Я просматривал листки один за другим. Один со сделанной совсем недавно записью привлек к себе внимание: «Ц — запад — восток или север — юг». На двух лежащих по соседству заметках, с обозначенными на них двумя последовательными датами, было написано: «Тапиола, Лауттасаари, Камппи, Кулосаари» и «Туомаринкиль, Пасила, Кумпула, Клууви, Пунавуори».
Очевидно, буква «Ц» обозначала слово «Целитель». Я сунул заметки в карман.
Я бегло просмотрел все бумажные стопки. Большинство листков содержали данные по статьям, уже написанным Йоханной: о якобы готовящемся закрытии атомных электростанций в России, о сокращении поступления налогов в Финляндии, о катастрофическом качестве продуктов.
В одной из стопок содержались только материалы, касающиеся Целителя. Там были и распечатки всех полученных от него электронных сообщений. На распечатках Йоханна делала свои собственные заметки. Их было так много, что порой они закрывали сам текст сообщений. Не читая, я сунул себе в портфель и эти бумаги, потом встал и посмотрел на пустой стол. Он ничем не отличался от миллионов своих собратьев. И все же я ждал от него какой-то подсказки, того, что он вдруг решит поведать мне о случившемся. Я подождал минуту, но стол так и оставался просто столом.
Еще двадцать четыре часа назад здесь сидела Йоханна. Она и сейчас сидела бы здесь, если бы с ней что-то не произошло.
Не знаю почему, но я был уверен в этом. Трудно объяснить наличие особой связи между нами. Я знал, что, если бы могла, моя жена обязательно мне позвонила бы.
Я сделал шаг прочь от стола, не в силах отвести взгляд от ее бумаг, сделанных ее рукой заметок, мелких предметов на столе. Потом я кое о чем вспомнил.
Я вернулся к двери в кабинет Ласси Утелы. Он не обратил на меня внимания, поэтому мне пришлось постучать по ней. Под рукой заскрипел пластик. Меня поразил этот гулкий пустой звук. Ласси что-то быстро набирал на клавиатуре; и когда он повернулся в мою сторону, его руки повисли в воздухе. Раздражение в его покрасневших глазах ничуть не уменьшилось.

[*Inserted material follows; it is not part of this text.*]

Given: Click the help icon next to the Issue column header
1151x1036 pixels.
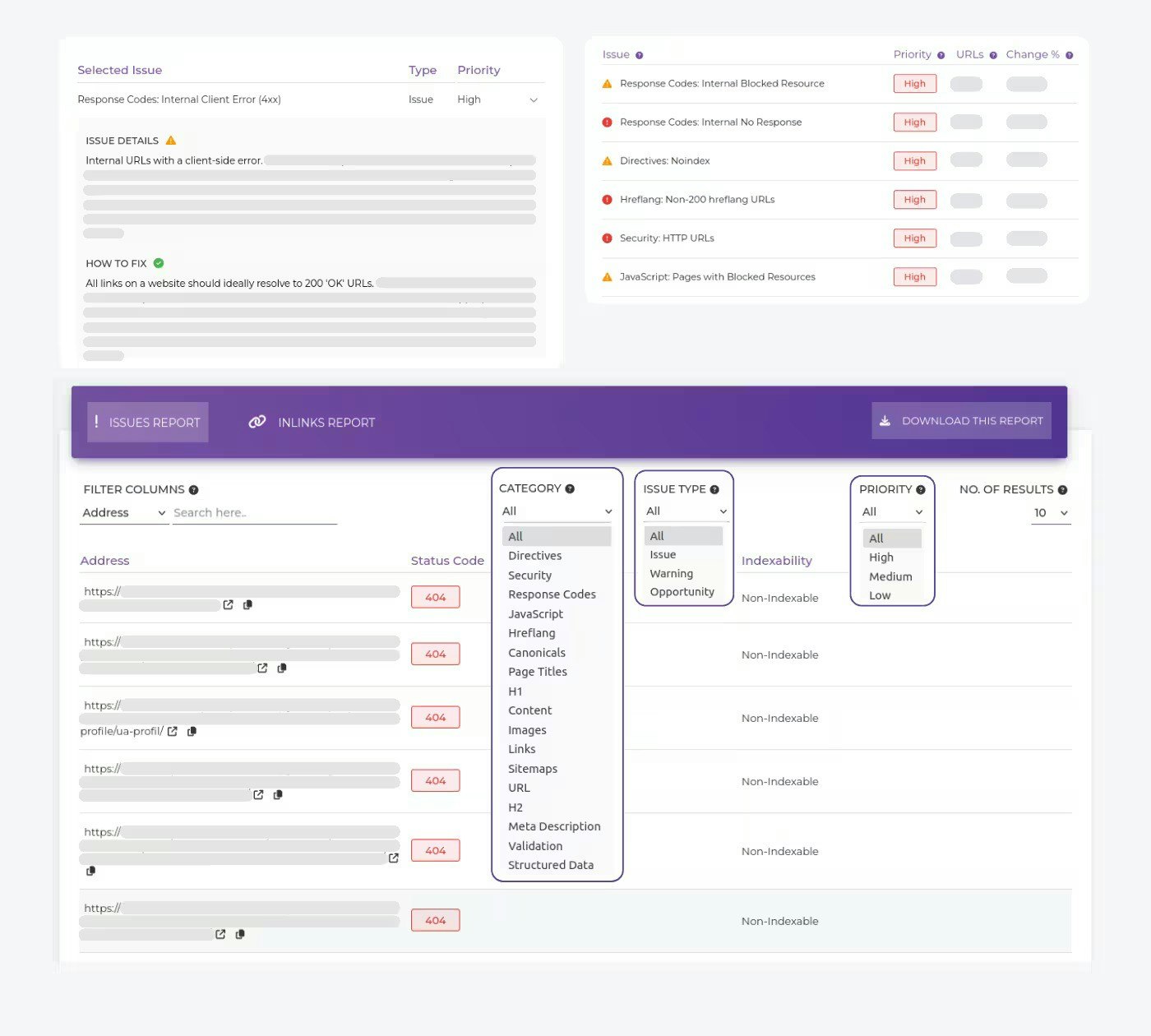Looking at the screenshot, I should (640, 54).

Я спросил, кто из фотографов находился на задании вместе с Йоханной, хотя уже догадывался об этом.
— Громов, — бросил Ласси.
Конечно, я слышал об этом человеке и даже был знаком с ним. Высокий, темноволосый, вежливый. Как считает Йоханна, такие нравятся женщинам. Работа захватывала его целиком, с самого начала. Наверное, он был таким во всем. Йоханне нравился профессионализм Громова, и она любила работать с ним в паре. Они много времени провели вместе, работая как в Финляндии, так и за границей. Если кто-то мог иметь какую-то информацию о Йоханне, то это был Громов.
Я спросил у Ласси, не видел ли он Громова. Ласси тут же понял, что я имею в виду. Он поднял трубку телефона, положил голову на подголовник кресла и задумчиво посмотрел вверх, то ли туда, где находился кондиционер, то ли прямо в небо.
— В этом мире царит чертов бардак, — спокойно заметил он.
По дороге домой я вспомнил вопрос Ласси о том, почему до сих пор продолжаю писать. Я не сказал ему того, что действительно думаю об этом. Просто не хотелось. Ласси был не таким человеком, которому хочется доверять свои секреты, да и вообще доверять больше того, что требуется для дела. Но что же я мог сказать, какой причиной объяснить то, что продолжаю заниматься чем-то, не имеющим будущего? Наверное, я сказал бы правду.